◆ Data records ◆
++++++
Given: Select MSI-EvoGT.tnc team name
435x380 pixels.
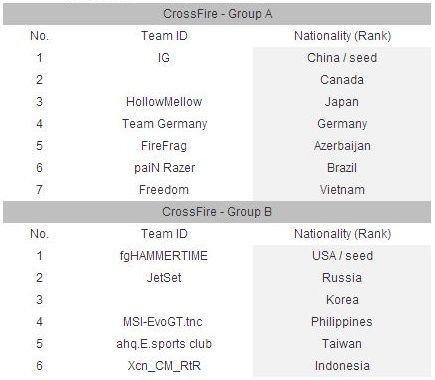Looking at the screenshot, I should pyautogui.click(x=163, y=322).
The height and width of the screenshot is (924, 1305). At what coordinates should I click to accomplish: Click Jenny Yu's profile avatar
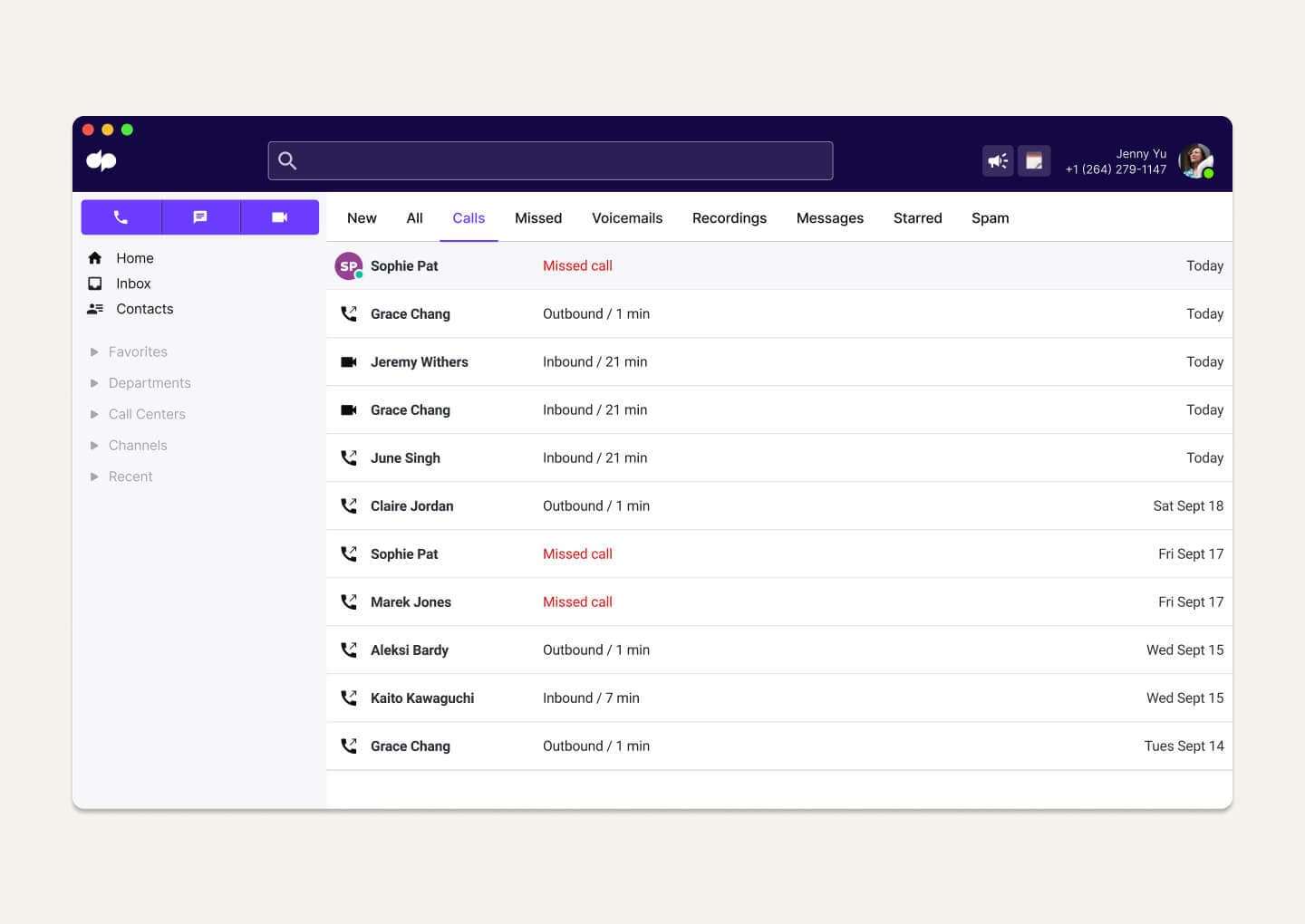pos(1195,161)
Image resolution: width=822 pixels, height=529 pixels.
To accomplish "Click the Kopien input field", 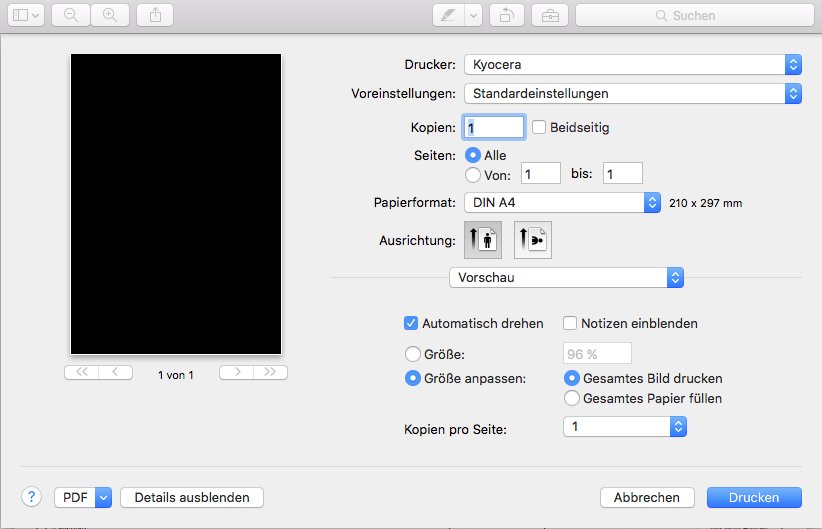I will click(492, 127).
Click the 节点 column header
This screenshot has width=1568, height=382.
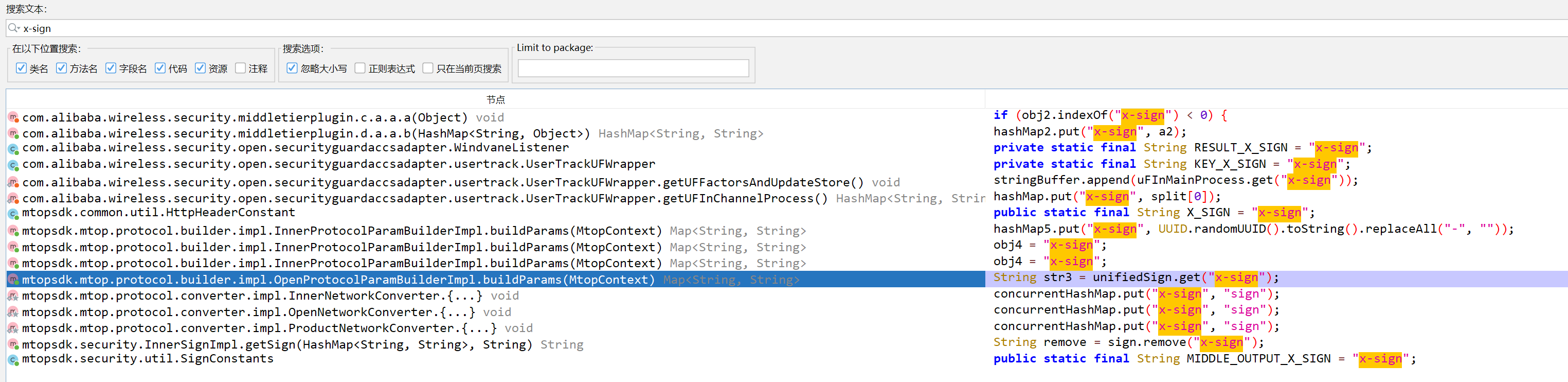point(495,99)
++++++
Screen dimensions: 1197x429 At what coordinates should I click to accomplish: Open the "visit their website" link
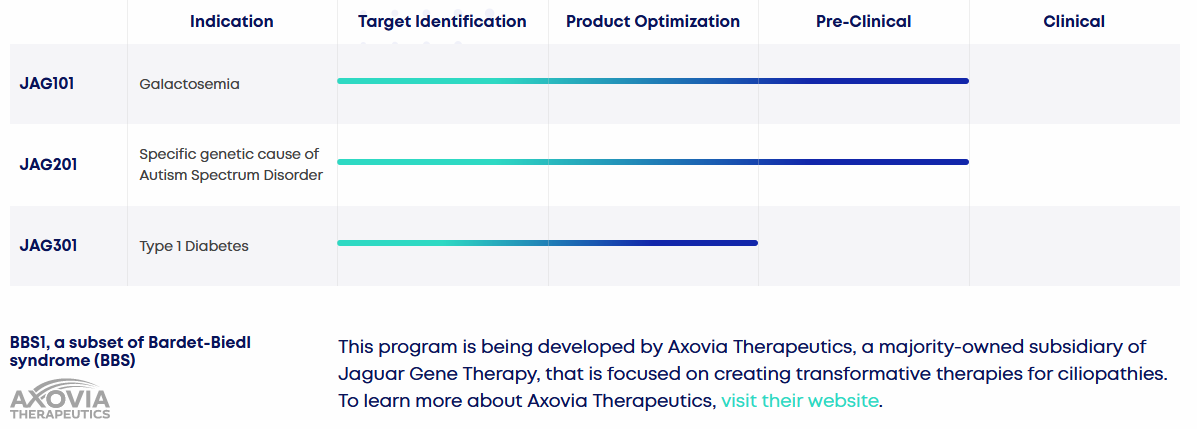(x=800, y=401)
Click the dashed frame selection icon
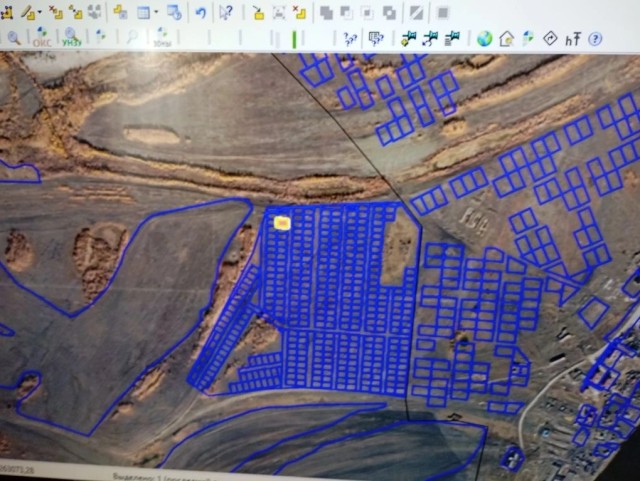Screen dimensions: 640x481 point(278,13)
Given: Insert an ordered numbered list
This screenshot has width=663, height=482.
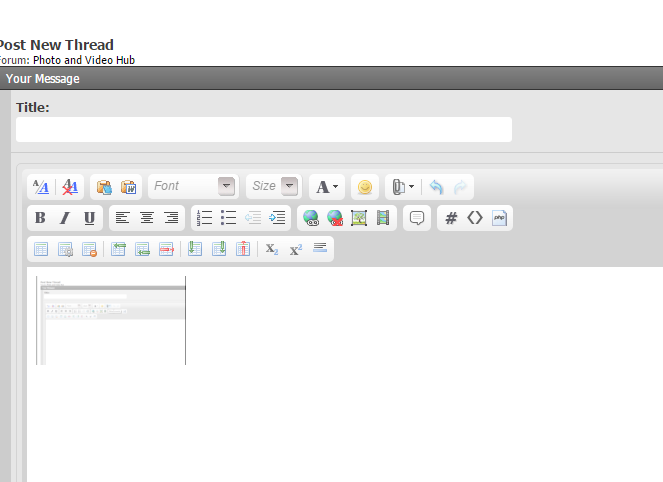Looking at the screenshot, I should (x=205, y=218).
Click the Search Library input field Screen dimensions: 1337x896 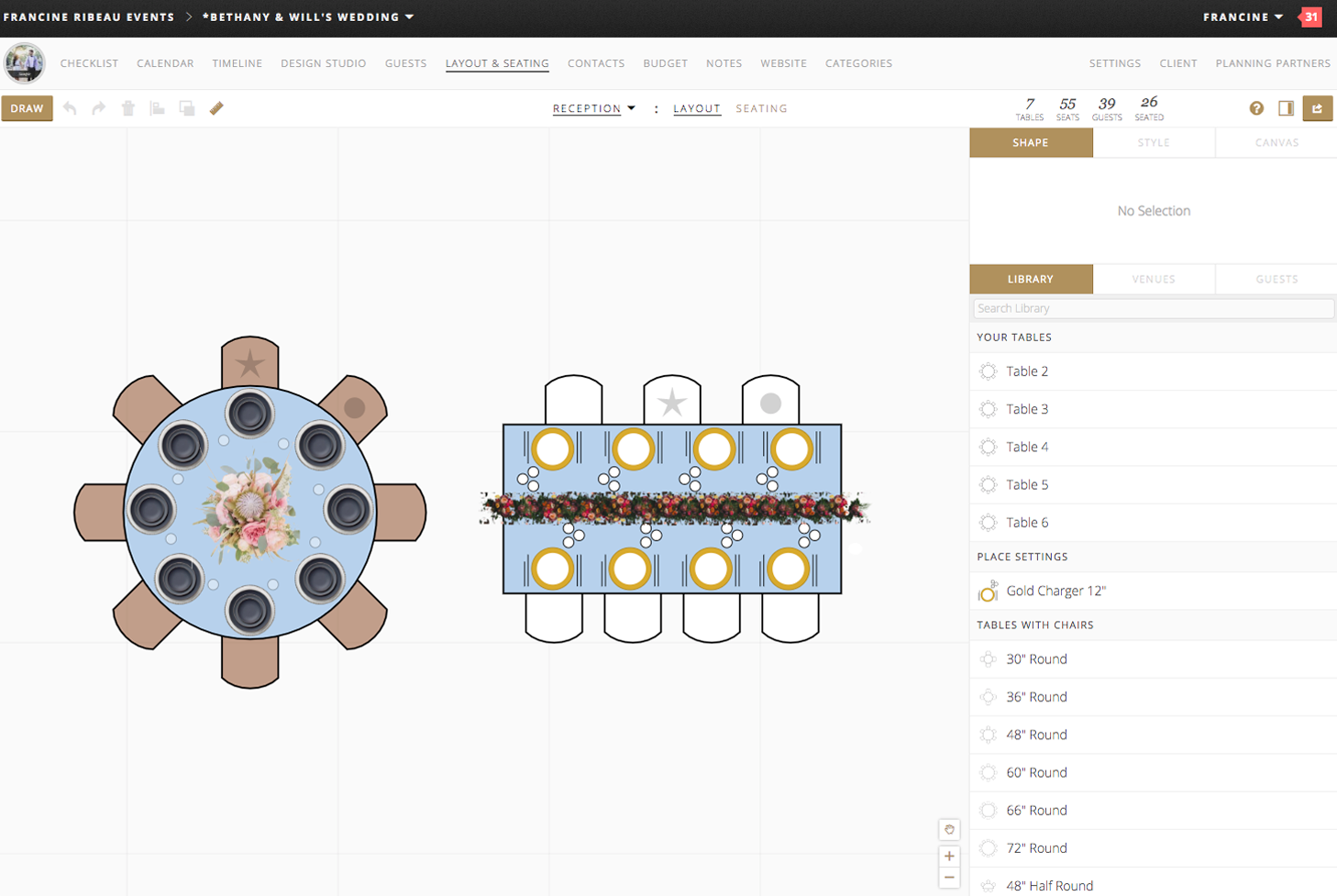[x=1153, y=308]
++++++
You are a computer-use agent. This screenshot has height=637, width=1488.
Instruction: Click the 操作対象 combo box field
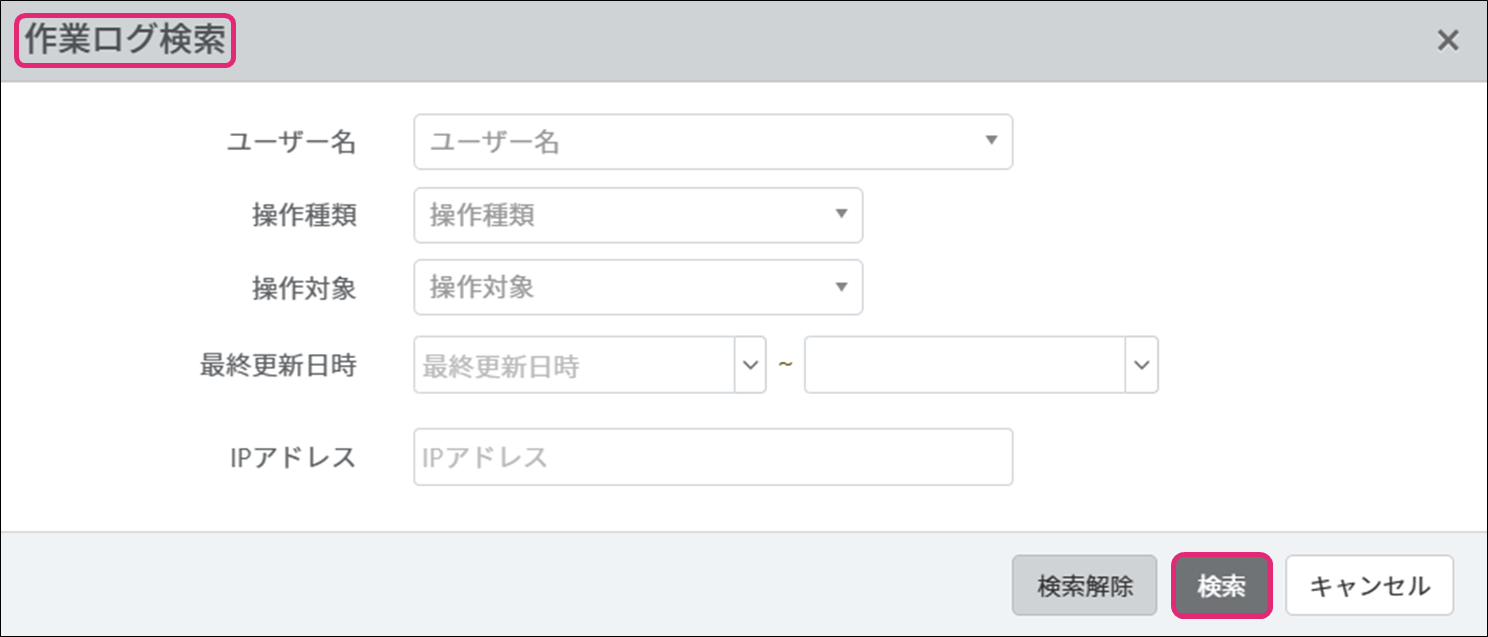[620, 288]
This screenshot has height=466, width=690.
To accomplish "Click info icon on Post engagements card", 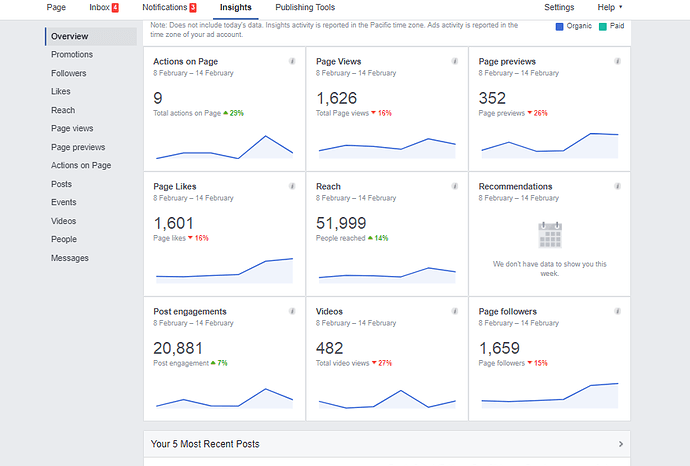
++++++
◆ HOW TO COMPLETE THIS TASK ◆
Using the records above, print exactly the run of lines that starts with the line with "Instruction: Click the 操作対象 combo box field" and goes on through the line with "info icon on", pictures excluded.

◆ SOLUTION FOR THIS EXERCISE ◆
Instruction: Click the 操作対象 combo box field
[620, 288]
This screenshot has height=466, width=690.
To accomplish "Click info icon on Post engagements card", 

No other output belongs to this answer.